**GIVEN EXERCISE**
Copy the records below word for word, leaving every line unchanged.

**Element and text location data**
* * *

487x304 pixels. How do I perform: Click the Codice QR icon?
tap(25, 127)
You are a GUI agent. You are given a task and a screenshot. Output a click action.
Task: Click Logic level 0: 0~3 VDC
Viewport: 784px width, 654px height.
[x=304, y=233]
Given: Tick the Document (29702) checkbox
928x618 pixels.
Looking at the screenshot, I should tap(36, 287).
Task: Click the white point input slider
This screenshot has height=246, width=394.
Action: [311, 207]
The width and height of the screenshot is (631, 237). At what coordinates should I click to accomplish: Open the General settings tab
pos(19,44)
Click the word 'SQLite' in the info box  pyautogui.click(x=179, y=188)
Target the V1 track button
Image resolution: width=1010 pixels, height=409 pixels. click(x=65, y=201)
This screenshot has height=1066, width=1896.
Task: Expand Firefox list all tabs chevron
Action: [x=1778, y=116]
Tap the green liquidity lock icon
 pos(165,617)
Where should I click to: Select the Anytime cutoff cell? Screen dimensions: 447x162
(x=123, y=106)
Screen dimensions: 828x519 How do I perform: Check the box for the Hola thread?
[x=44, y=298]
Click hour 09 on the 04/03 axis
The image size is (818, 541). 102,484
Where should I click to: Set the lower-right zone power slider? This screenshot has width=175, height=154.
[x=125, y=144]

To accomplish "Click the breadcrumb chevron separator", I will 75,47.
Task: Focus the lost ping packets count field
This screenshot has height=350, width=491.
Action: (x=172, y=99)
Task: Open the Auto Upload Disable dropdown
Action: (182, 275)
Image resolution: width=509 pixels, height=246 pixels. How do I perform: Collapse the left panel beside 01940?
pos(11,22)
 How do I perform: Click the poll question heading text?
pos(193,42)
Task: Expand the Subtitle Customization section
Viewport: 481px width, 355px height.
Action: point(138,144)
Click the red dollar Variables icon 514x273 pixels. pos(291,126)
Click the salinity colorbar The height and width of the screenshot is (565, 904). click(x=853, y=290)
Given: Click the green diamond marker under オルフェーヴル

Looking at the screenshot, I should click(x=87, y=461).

* * *

**ANSWER FOR THE TASK**
487x304 pixels. How do I perform: Click the Codice QR icon?
tap(25, 127)
You are a GUI agent. You are given a task and a screenshot. Output a click action.
Task: Click Logic level 0: 0~3 VDC
Viewport: 784px width, 654px height.
[x=304, y=233]
Given: Tick the Document (29702) checkbox
928x618 pixels.
Looking at the screenshot, I should tap(36, 287).
Task: Click the white point input slider
This screenshot has height=246, width=394.
Action: [311, 207]
The width and height of the screenshot is (631, 237). At what coordinates should I click to accomplish: Open the General settings tab
pos(19,44)
Click the word 'SQLite' in the info box  pyautogui.click(x=179, y=188)
Target the V1 track button
Image resolution: width=1010 pixels, height=409 pixels. click(x=65, y=201)
This screenshot has height=1066, width=1896.
Task: Expand Firefox list all tabs chevron
Action: [x=1778, y=116]
Tap the green liquidity lock icon
 pos(165,617)
Where should I click to: Select the Anytime cutoff cell? Screen dimensions: 447x162
(x=123, y=106)
Screen dimensions: 828x519 How do I perform: Check the box for the Hola thread?
[x=44, y=298]
Click hour 09 on the 04/03 axis
The image size is (818, 541). 102,484
Where should I click to: Set the lower-right zone power slider? This screenshot has width=175, height=154.
[x=125, y=144]

To accomplish "Click the breadcrumb chevron separator", I will 75,47.
Task: Focus the lost ping packets count field
This screenshot has height=350, width=491.
Action: (x=172, y=99)
Task: Open the Auto Upload Disable dropdown
Action: (182, 275)
Image resolution: width=509 pixels, height=246 pixels. How do I perform: Collapse the left panel beside 01940?
pos(11,22)
 How do I perform: Click the poll question heading text?
pos(193,42)
Task: Expand the Subtitle Customization section
Viewport: 481px width, 355px height.
Action: point(138,144)
Click the red dollar Variables icon 514x273 pixels. pos(291,126)
Click the salinity colorbar The height and width of the screenshot is (565, 904). click(x=853, y=290)
Given: Click the green diamond marker under オルフェーヴル

Looking at the screenshot, I should click(x=87, y=461).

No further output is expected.